It might not be something you’ve ever thought about but with billions of passengers flying each year a death on a flight is bound to happen.
In May of this year alone almost 5 million people flew domestically in Australia.
Although it’s not the best situation, airlines have procedures in place should a passenger suddenly pass away 30,000ft in the air.
Be spoke to an Aussie pilot that said only a doctor or a nurse can officially pronounce a person dead on a flight, otherwise it’s up to authorities on arrival.
“If a person does pass in flight, you place the body in a seat and fasten the seatbelt, move other passengers away if possible, cover the body with a blanket and the captain will record the time and location approximately,” the pilot tells Be.
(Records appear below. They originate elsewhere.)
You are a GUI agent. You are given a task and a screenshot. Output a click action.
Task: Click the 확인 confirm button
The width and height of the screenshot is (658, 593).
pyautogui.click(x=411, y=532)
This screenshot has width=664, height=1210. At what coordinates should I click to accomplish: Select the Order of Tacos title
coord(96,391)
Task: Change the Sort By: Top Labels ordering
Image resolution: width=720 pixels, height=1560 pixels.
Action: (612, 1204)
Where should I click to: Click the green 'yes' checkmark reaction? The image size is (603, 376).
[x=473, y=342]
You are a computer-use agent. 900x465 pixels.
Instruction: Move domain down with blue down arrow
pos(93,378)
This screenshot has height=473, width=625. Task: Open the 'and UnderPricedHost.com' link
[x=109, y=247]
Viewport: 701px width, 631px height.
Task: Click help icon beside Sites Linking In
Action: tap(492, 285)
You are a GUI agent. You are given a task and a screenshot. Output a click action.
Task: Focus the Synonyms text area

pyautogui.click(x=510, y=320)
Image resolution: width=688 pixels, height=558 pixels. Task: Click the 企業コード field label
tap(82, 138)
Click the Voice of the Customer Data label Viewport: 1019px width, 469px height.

The crew will notify authorities so they are there when the plane lands, but in the meantime crew are required to communicate in “an inconspicuous way as to not alert the surrounding passengers to the situation and to be respectful.”
Staff members are very conscious of not wanting to upset others on board and so some airlines have apparently come up with a code word when refereeing to a deceased passenger.
Obviously such codes and phrases would need to remain a secret, but according to The Mirror, American Airlines use the name ‘Jim Wilson’.
Sara Marsden, is the Editor in Chief for US Funerals Online and said the company has a dedicated help desk for funeral homes called the "American Airlines Jim Wilson Service".
The name comes from the crates used to transport dead bodies - Jim Wilson Trays.
Not all airlines have a code word. A Qantas employee confirmed to Be the Aussie airline does not, but they follow the same procedures as listed above.
As they say in every safety video ‘your crew is here to look after you’.